Le créateur non binaire de 25 ans a réuni la royauté de la mode nigériane sur l'île de Lagos pour présenter un nouveau spectacle mettant en vedette des silhouettes élancées de dentelle et de cuir. Les vêtements sexy ont subverti les constructions normatives du genre, rendant hommage à l'identité queer et à l'underground florissant du Nigeria faites glisser la communauté.

Mais la collection d'Udiahgebi était courageuse au-delà de son rejet des idéaux dépassés. Les lois archaïques du gouvernement nigérian sur la sexualité et le genre pourraient bientôt s'étendre pour interdire le travestissement.

Depuis mai de cette année, la communauté LGBTQIA+ du pays proteste contre ces efforts, qui se traduiraient par une législation irrévocablement préjudiciable à la population queer du Nigeria et de l'Afrique de l'Ouest.

Le projet de loi ciblerait toute personne portant des vêtements associés au sexe opposé – menaçant des amendes pouvant aller jusqu'à 1200 $ ou 6 mois de prison. Mais ce sont les Nigérians trans et non binaires qui seraient les plus touchés, la loi alimentant un environnement déjà hostile pour les personnes LGBTQIA+.

« Ce projet de loi nuira à beaucoup de personnes trans et non binaires parce qu'il nous est spécialement destiné. […] Les Nigérians transphobes prendront également les lois en main et utiliseront ce projet de loi comme une excuse valable pour nous nuire », a déclaré Fola François, une femme trans nigériane.

Des créateurs de mode comme Udiahgebi et Oke-Lawal utilisent leur art pour célébrer une communauté ostracisée. Leurs vêtements sont conçus pour des corps uniques, permettant aux personnes queer de s'exprimer librement.

Des émissions comme Udiahgebi mettent en lumière les modèles trans et non conformes au genre, leur créant un espace dans une industrie construite autour des binaires.

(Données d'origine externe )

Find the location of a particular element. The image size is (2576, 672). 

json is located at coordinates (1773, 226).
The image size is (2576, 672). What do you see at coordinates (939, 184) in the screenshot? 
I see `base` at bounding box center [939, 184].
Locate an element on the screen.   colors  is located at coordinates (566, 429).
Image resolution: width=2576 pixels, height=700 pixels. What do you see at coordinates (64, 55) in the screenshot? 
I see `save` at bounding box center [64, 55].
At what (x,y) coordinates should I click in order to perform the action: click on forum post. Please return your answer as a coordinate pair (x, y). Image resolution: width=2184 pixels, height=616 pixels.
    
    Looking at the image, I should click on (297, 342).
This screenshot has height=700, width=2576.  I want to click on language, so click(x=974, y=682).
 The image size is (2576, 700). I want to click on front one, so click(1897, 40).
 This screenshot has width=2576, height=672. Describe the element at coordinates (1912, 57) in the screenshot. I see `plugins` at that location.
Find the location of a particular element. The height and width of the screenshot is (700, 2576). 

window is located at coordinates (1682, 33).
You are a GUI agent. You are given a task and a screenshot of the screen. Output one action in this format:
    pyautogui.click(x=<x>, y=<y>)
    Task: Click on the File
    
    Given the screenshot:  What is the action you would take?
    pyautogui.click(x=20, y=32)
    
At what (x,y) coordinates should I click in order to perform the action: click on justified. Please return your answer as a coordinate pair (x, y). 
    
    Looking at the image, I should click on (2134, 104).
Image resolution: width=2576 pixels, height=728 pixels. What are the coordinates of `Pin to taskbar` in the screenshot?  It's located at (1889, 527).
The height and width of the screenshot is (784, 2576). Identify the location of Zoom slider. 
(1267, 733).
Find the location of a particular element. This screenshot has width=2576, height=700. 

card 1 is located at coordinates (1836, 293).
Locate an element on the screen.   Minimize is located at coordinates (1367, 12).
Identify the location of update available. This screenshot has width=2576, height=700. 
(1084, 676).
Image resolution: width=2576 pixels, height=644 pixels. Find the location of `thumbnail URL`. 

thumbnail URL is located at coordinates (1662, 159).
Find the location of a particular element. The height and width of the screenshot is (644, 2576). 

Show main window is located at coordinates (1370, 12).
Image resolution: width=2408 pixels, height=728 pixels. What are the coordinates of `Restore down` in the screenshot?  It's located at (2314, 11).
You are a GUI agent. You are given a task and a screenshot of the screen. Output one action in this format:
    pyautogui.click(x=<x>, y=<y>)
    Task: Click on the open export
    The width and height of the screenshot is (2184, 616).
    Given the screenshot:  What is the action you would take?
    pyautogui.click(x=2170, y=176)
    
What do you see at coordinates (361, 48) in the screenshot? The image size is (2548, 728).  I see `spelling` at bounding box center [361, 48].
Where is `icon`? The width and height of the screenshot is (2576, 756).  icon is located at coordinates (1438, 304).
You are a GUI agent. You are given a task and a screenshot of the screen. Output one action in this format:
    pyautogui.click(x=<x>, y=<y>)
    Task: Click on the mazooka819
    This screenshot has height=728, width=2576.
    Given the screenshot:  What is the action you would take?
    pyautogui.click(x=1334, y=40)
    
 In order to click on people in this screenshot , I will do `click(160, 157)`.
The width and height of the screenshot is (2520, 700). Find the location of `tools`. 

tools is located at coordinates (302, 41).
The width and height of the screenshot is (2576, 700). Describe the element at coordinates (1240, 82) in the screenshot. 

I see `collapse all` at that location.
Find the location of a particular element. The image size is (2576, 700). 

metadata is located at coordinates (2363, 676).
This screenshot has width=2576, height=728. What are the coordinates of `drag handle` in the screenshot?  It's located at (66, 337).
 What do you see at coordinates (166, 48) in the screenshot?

Babatunde Tibe, un mannequin non binaire qui a défilé pour Udiahgebi en février, a déclaré à 'Them' : « C'était la première fois que je participais à un défilé en tant que personne non binaire, et je me sentais comme un dieu. J'ai ressenti ce pouvoir de la diversité.

La résilience de ces jeunes designers, qui continuent de repousser les limites créatives (et juridiques), témoigne de l'évolution du Nigeria. Après des décennies d'effacement, la communauté queer du pays utilise la mode pour contrôler un récit qui a désespérément besoin d'une réécriture.